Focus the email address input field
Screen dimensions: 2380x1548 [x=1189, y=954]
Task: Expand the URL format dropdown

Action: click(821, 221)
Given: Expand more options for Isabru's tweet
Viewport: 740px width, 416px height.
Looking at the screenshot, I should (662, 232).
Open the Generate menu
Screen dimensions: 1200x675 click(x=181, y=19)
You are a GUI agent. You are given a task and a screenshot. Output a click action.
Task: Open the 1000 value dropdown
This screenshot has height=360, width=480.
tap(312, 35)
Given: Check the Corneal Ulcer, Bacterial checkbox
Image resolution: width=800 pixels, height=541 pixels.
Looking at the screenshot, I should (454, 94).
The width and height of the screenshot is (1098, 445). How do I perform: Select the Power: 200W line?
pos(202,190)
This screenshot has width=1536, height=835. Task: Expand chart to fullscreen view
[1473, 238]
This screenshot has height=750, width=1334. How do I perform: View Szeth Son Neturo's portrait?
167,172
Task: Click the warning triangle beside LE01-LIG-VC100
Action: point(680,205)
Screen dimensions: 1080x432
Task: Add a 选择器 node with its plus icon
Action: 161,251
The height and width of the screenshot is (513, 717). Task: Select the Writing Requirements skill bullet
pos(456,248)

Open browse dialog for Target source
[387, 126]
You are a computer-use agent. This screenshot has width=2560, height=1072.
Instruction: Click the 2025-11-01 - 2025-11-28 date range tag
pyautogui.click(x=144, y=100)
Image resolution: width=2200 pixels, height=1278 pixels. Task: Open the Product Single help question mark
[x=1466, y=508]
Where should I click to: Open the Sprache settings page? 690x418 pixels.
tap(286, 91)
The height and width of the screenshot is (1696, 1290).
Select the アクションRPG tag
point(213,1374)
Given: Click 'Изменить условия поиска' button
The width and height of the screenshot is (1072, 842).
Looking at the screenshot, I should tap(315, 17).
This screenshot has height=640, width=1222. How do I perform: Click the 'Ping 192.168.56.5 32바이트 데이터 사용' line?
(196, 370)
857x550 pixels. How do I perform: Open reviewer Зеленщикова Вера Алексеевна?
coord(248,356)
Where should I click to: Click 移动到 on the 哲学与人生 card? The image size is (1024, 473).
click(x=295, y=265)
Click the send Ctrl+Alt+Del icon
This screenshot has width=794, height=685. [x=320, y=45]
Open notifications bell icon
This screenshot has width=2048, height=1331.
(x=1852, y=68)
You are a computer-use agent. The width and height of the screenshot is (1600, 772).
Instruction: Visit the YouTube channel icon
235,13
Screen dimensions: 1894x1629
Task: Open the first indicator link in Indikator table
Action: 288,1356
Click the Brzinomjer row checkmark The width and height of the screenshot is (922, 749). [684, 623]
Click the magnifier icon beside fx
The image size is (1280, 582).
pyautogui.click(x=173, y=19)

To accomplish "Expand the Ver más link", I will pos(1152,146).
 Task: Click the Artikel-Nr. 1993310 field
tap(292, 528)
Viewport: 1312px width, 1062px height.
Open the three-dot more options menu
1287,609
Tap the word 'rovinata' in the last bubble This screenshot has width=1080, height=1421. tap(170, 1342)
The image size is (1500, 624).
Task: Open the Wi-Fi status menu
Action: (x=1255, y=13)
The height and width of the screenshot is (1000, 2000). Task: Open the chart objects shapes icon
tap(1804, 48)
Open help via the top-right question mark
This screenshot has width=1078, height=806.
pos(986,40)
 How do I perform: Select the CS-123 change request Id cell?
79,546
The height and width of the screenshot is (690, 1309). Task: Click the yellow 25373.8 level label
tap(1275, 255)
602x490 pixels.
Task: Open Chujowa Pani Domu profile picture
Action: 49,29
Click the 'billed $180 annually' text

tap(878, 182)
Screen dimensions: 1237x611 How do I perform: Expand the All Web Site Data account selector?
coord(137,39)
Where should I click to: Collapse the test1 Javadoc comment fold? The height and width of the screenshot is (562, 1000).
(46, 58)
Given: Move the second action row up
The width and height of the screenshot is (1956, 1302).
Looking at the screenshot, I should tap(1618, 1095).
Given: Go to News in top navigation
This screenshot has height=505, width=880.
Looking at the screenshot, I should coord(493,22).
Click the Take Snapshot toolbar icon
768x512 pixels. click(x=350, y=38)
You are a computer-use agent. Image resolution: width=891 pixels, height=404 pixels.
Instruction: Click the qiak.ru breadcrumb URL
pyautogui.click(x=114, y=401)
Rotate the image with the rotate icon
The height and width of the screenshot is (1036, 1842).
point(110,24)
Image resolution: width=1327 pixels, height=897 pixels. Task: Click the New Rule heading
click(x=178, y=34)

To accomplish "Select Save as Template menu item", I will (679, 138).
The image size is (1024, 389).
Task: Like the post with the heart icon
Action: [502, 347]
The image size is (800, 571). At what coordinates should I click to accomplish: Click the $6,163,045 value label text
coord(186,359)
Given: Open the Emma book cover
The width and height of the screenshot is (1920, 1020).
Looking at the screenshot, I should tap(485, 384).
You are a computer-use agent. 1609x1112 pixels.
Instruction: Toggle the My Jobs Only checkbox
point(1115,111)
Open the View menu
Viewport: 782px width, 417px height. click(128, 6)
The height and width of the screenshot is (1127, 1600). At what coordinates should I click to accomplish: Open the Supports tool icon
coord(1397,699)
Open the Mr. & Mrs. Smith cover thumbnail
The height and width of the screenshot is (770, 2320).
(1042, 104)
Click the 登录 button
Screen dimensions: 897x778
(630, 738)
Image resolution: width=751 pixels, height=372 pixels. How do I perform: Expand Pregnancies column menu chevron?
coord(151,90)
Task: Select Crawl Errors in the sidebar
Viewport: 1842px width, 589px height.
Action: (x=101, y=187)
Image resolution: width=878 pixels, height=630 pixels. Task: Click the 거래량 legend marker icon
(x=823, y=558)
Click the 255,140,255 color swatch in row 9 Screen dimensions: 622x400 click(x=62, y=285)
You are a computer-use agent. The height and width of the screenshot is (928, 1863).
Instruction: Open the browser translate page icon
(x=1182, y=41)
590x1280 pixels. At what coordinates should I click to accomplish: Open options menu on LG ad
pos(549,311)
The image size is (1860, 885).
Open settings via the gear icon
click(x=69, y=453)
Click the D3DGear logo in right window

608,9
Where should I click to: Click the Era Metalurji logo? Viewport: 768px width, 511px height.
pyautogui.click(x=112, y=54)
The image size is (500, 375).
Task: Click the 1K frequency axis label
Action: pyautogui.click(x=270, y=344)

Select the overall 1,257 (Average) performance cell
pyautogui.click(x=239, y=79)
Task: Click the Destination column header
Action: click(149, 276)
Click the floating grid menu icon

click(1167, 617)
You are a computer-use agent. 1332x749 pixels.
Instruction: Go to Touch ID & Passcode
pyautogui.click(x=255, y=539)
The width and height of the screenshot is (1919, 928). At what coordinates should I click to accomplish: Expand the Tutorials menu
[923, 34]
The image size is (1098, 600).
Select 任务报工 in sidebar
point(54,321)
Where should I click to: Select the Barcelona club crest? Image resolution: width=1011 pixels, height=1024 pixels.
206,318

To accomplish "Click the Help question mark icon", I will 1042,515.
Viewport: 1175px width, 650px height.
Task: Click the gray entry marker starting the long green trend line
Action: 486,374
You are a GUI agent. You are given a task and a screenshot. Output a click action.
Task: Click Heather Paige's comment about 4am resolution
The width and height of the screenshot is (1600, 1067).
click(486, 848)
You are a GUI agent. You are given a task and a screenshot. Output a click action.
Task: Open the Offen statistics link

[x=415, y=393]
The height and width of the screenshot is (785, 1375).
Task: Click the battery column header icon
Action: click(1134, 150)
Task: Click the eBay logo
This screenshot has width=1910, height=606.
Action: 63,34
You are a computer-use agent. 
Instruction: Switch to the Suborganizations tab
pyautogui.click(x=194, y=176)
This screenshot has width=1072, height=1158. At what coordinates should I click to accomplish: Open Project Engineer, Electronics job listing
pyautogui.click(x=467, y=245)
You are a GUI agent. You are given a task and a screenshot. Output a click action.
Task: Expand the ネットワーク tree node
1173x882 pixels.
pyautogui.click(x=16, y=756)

● Task to carry out
Write out only the lines that run from the line containing "Given: Open the Emma book cover" through the line containing "Open the Mr. & Mrs. Smith cover thumbnail", both included, exactly as they appear above.

● Exercise response
Given: Open the Emma book cover
The width and height of the screenshot is (1920, 1020).
Looking at the screenshot, I should tap(485, 384).
You are a computer-use agent. 1609x1112 pixels.
Instruction: Toggle the My Jobs Only checkbox
point(1115,111)
Open the View menu
Viewport: 782px width, 417px height. click(128, 6)
The height and width of the screenshot is (1127, 1600). At what coordinates should I click to accomplish: Open the Supports tool icon
coord(1397,699)
Open the Mr. & Mrs. Smith cover thumbnail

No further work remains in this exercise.